I was a bit thrown off by the choice of costume here, with the dancers—sans stage lighting—dressed in blazers and trunks (the men are bare chested, with the women in nude bras) with black tube socks. Apart from the popularity of socks and movement possibilities they’ve unleashed in the contemporary world, the chopped leg line does a disservice to what should be gorgeous lines. Opting to dance pantsless is only weird after an introduction about how deeply religious Pärt is, and how the title, translated to English as “thrice holy” is an example of how his faith shows up in his music. 
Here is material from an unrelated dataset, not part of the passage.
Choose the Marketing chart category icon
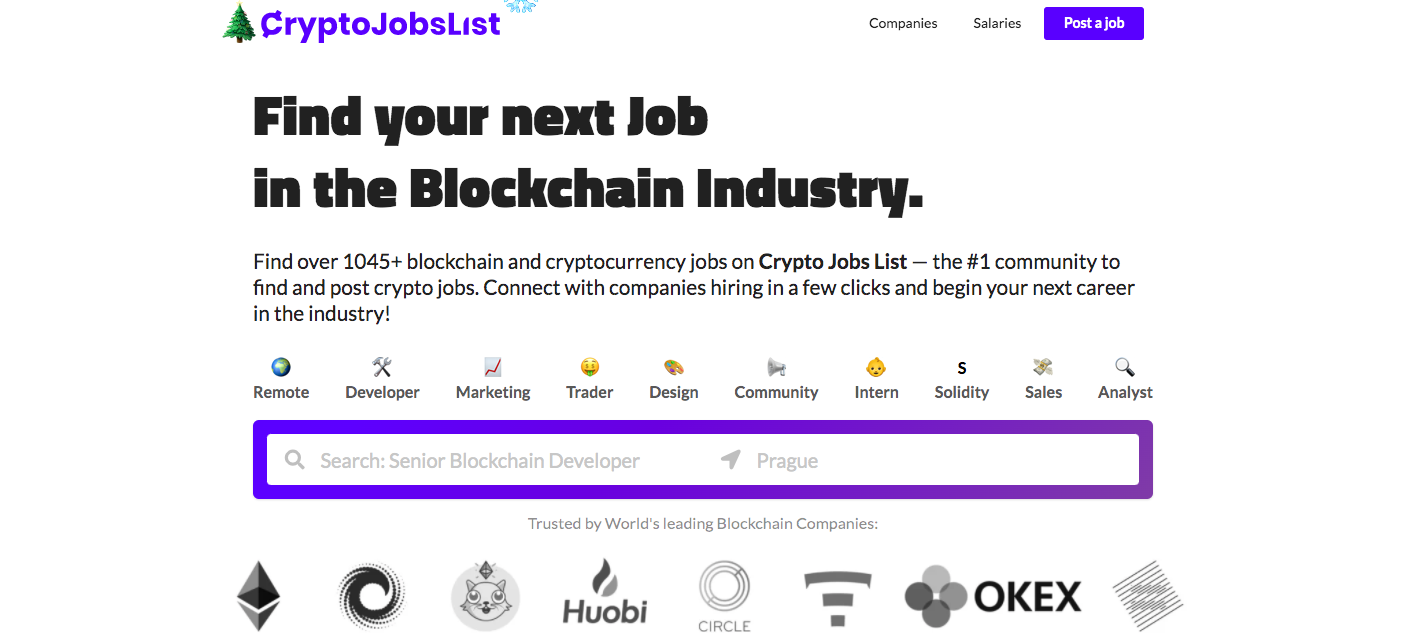Viewport: 1404px width, 644px height. [493, 367]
Thought of another way, the dancers’ flesh could be seen as a statement about one’s vulnerability in faith practices. They dip the blazers off of their shoulders, lean back, as if suspended from their hearts, as if submitting to God.

Pupillo does not wholly reject the music in his choreographic choices, nor does he blindly follow it, and the push and pull of allowing this dance to grow in intensity, without waiting for the music to catch up, is its most intriguing aspect.

Bookending these heavier works are the Mozart at the top, and Antonin Dvořák’s “Serenade for Strings in E Major” (1875), which closes the program and completes this sonic exploration of four distinct generations.